Most pediatric societies recommend breastfeeding until the newborn is six months old. It appears feasible because studies have shown that breastfeeding does not increase the risk of maternal disease flare and (conversely) might be protective against IBD flares.
Yet, most women with IBD cease breastfeeding early due to concerns about drug transfer through breast milk. Even the results of studies done in this regard are conflicting. Recently, a study showed that mothers with IBD have reduced IgA levels and lactose in their breast milk, which dampens its beneficial effects. Other studies have pointed towards increased inflammatory cytokines and succinate concentrations in the breast milk of lactating females with IBD, which might harm an infant's gut microbiome.
More large-scale prospective studies should investigate how different breast milk composition is in women with IBD and whether it predisposes infants to develop IBD or other similar inflammatory diseases.

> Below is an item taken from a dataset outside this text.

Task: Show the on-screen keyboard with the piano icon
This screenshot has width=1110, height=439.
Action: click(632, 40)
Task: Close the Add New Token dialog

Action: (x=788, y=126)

In the future, with increased awareness and availability of novel therapies for successful conception and improved pregnancy outcomes, many patients might give up on their presumptions of adverse IBD effects on maternal and fetal health and not choose voluntary childlessness.
In other words, the possibility of attaining remission before conception could help optimize pregnancy outcomes even in active IBD cases.